Read: Want To Support Protesters And Black Lives Matter Groups? Here's How

Speaking of which, "Louder Than a Riot" drops during a very critical time in American politics and culture. You have nationwide protests advocating for racial justice and denouncing police brutality. You have the major label complex and the wider music industry reanalyzing its exploitative history and relationship with Black music and Black creators, specifically. What is the significance of "Louder Than a Riot" dropping amidst all of this turmoil and ongoing demands for change? What sort of impact do you think the podcast can make amidst or contribute to this wider cultural conversation?

Madden: We've thought about this a lot. I think one thing that people might not know right off the bat listening [to the podcast] is that this has been something that we've been developing as music journalists ... it's been years leading up to this. But in earnest, we've been developing and reporting and researching this topic for the last two years. The fact that the drop of this show was colliding with this moment in history, it just reinforces our thesis so much more, and it gives me a renewed sense of guidance and purpose ... A lot of what America is waking up to right now and is being forced to face and grapple with right now, hip-hop's been telling y'all.

There are so many moments, whether it's a rally cry, a protest chant or policy change—you're going to hear the seeds of that in hip-hop the farther back you go.

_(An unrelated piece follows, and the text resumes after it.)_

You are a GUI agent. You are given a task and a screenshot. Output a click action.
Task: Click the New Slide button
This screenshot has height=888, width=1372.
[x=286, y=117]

That's what we're doing with people. We're showing you where the seeds of this whole movement came from, contextualizing it in a way that is urgent but also digestible and malleable. 

I often think about who we're making this podcast for, and so much of it is people who've been in tune with it, but also people who just had the luxury to enjoy hip-hop without ever feeling challenged by it. And it's like, no—hip-hop is challenging all the things that are not great in America for Black people. Hip-hop is rebelling against that, and hip-hop is showing resilience against that …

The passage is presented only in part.